To do:
For the listing below, print exactly the lines from the line with "Task: Refresh the page with the reload icon" to the line with "Open the browser tab switcher showing 19", both included, and nothing beyond them.

Supplied entries:
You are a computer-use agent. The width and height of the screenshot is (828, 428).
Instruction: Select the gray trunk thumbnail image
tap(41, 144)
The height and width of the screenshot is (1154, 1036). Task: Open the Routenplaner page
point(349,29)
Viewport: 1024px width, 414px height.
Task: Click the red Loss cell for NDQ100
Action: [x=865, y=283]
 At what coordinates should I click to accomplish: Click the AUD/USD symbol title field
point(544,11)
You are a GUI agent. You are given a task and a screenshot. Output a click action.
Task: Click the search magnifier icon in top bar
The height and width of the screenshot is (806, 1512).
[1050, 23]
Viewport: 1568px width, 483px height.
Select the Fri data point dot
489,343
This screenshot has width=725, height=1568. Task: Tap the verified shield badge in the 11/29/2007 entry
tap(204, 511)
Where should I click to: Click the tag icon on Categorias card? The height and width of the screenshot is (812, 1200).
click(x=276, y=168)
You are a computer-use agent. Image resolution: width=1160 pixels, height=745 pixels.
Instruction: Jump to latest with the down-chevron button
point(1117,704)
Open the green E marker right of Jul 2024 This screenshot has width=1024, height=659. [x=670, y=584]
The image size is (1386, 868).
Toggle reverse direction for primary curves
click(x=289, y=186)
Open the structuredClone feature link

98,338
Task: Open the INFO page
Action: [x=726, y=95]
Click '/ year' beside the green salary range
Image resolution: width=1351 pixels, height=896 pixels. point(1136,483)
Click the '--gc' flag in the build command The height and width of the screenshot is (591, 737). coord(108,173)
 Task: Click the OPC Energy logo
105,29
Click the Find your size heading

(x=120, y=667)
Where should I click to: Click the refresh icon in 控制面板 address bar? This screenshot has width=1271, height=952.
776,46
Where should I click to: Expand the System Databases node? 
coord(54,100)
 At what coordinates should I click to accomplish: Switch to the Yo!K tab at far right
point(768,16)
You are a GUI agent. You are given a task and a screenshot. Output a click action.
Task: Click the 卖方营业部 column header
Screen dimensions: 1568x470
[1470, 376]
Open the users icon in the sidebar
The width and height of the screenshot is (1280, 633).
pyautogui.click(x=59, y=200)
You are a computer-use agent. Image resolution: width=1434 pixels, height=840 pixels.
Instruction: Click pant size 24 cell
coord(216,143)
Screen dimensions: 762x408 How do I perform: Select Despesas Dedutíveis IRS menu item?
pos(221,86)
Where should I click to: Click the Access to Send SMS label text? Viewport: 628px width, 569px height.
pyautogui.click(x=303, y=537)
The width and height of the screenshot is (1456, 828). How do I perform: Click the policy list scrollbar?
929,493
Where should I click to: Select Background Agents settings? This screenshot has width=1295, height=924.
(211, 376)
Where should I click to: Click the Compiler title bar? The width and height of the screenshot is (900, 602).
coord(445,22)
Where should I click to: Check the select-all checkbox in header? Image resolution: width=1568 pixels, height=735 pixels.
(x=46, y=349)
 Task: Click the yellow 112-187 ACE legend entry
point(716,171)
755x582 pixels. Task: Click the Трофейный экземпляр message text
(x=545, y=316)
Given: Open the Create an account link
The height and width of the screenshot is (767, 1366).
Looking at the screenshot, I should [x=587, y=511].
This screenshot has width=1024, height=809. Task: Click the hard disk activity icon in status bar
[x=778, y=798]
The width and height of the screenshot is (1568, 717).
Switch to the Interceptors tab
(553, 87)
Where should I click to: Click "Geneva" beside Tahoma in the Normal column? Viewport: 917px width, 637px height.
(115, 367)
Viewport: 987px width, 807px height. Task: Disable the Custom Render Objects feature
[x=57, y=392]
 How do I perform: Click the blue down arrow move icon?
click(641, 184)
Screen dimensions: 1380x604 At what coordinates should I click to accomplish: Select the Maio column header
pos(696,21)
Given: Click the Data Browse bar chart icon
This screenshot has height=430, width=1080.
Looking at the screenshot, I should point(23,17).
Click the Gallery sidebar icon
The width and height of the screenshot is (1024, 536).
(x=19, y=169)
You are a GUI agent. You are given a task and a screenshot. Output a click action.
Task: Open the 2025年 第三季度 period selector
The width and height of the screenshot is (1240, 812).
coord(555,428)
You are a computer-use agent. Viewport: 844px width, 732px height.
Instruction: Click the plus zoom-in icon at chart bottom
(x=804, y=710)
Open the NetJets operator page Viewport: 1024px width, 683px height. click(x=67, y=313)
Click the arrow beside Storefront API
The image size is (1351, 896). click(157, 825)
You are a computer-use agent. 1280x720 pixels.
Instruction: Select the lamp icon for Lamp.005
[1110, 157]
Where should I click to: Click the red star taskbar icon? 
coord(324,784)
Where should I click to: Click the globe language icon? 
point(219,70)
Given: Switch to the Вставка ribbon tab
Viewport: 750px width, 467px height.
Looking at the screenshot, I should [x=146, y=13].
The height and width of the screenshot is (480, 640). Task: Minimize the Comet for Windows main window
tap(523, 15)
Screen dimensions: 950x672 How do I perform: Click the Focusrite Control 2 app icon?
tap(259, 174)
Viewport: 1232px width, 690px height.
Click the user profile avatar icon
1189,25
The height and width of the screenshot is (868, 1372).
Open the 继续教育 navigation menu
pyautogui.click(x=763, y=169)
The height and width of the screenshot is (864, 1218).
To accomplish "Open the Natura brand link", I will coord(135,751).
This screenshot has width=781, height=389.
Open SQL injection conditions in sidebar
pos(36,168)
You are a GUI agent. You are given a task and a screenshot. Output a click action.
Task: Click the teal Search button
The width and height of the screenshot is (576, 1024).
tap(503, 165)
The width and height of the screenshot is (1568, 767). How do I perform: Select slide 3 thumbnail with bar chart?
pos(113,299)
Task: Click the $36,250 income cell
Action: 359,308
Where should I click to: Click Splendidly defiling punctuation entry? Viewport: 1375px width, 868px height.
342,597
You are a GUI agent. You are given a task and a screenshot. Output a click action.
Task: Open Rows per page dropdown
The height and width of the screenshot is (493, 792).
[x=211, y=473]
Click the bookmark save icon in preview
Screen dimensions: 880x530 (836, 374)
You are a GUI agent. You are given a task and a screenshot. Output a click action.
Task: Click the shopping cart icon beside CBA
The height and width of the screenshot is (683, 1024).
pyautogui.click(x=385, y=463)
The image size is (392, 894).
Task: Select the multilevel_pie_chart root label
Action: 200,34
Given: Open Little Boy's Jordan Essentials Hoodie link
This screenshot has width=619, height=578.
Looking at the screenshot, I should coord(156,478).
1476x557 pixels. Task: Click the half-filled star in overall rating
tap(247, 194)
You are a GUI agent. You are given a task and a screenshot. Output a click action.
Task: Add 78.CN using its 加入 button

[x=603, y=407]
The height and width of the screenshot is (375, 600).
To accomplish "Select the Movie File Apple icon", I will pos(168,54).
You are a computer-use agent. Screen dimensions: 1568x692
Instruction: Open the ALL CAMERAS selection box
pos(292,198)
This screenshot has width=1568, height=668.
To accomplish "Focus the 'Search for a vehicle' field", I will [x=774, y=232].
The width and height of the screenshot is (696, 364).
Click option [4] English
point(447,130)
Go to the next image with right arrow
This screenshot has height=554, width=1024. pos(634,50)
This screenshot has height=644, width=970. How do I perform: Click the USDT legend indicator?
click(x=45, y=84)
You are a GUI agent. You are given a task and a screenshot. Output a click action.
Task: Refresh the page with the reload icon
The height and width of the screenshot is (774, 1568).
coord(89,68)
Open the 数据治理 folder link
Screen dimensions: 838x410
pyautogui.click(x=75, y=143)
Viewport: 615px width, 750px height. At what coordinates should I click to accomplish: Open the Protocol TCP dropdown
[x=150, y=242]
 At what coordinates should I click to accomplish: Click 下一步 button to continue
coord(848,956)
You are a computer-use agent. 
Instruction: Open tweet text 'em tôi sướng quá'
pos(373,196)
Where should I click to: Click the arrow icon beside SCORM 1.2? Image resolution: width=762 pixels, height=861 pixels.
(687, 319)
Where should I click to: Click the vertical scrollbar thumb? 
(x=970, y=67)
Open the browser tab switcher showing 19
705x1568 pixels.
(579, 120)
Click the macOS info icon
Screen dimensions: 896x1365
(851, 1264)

Result below:
Task: Refresh the page with the reload icon
The height and width of the screenshot is (774, 1568).
coord(89,68)
Open the 数据治理 folder link
Screen dimensions: 838x410
pyautogui.click(x=75, y=143)
Viewport: 615px width, 750px height. At what coordinates should I click to accomplish: Open the Protocol TCP dropdown
[x=150, y=242]
 At what coordinates should I click to accomplish: Click 下一步 button to continue
coord(848,956)
You are a computer-use agent. 
Instruction: Open tweet text 'em tôi sướng quá'
pos(373,196)
Where should I click to: Click the arrow icon beside SCORM 1.2? Image resolution: width=762 pixels, height=861 pixels.
(687, 319)
Where should I click to: Click the vertical scrollbar thumb? 
(x=970, y=67)
Open the browser tab switcher showing 19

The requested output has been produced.